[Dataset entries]
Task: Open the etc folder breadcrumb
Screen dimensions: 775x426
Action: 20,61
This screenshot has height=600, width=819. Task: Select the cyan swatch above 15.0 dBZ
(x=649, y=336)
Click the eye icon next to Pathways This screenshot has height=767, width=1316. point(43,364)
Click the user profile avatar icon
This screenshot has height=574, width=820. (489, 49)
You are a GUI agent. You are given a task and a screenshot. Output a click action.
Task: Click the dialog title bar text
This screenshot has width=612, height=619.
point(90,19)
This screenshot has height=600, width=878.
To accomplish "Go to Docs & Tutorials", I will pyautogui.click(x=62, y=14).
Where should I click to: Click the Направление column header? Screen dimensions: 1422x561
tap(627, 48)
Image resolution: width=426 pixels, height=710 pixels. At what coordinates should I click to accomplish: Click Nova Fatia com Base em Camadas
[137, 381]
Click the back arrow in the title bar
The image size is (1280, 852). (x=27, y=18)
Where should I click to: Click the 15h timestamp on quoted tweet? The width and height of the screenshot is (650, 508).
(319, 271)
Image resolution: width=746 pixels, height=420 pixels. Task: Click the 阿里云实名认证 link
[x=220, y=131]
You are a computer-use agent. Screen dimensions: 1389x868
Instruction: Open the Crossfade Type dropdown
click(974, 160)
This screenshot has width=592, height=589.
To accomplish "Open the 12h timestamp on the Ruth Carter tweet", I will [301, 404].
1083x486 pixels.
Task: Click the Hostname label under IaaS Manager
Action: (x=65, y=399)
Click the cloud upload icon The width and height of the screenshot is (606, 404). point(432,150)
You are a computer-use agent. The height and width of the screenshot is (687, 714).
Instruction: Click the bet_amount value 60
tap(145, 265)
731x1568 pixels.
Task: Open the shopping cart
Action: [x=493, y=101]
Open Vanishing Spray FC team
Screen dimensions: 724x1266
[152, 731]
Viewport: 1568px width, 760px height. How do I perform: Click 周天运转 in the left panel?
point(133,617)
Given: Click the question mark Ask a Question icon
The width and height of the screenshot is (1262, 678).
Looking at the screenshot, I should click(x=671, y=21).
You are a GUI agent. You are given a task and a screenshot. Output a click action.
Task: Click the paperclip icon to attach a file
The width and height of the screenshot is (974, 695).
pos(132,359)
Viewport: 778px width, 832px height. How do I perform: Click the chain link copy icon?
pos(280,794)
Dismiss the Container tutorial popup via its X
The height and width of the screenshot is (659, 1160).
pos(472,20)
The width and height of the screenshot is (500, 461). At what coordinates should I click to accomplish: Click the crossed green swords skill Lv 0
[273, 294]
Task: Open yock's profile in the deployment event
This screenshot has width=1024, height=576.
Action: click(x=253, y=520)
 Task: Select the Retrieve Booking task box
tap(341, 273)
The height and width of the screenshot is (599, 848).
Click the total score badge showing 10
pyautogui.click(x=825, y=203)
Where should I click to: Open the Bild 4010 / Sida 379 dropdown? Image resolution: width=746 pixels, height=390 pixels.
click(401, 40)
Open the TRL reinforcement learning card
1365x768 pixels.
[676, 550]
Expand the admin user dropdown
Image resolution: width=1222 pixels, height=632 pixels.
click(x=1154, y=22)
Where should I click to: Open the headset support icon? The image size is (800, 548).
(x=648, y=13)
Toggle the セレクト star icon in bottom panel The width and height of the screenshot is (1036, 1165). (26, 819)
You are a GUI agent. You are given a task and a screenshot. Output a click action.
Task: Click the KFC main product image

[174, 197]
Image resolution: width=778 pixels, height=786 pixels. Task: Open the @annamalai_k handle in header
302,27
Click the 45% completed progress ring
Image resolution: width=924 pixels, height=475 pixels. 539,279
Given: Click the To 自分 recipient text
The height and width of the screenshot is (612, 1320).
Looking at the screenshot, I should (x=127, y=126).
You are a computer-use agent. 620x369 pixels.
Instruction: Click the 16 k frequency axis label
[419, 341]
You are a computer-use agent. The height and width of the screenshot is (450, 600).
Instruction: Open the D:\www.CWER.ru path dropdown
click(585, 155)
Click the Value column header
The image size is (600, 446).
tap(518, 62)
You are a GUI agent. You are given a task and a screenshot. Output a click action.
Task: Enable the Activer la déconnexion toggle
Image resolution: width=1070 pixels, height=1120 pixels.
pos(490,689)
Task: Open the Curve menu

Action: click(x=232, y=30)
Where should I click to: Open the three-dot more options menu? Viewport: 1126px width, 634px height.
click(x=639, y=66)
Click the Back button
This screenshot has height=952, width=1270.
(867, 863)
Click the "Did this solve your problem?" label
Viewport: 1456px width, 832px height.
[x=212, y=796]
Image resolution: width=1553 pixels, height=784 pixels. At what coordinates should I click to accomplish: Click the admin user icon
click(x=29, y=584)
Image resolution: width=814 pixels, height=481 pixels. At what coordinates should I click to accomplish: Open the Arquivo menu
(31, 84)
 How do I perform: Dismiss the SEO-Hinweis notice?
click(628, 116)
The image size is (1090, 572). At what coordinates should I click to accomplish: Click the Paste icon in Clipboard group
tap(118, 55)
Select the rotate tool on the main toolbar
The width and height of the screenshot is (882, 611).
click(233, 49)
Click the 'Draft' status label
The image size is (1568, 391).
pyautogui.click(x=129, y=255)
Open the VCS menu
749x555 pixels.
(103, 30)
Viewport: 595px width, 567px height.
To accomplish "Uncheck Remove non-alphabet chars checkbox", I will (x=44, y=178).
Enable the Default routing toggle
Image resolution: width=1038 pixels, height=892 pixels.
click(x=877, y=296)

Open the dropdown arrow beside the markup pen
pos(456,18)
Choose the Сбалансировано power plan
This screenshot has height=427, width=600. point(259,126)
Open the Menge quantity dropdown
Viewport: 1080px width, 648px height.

WHAT IS NEEDED - Pull together all lines from the data that mention the word "computer".

SOLVED EXERCISE -
You are a computer-use agent. Screen dimensions: 1389x868
You are a computer-use agent. The height and width of the screenshot is (687, 714).
You are a computer-use agent. 620x369 pixels.
You are a computer-use agent. The height and width of the screenshot is (450, 600).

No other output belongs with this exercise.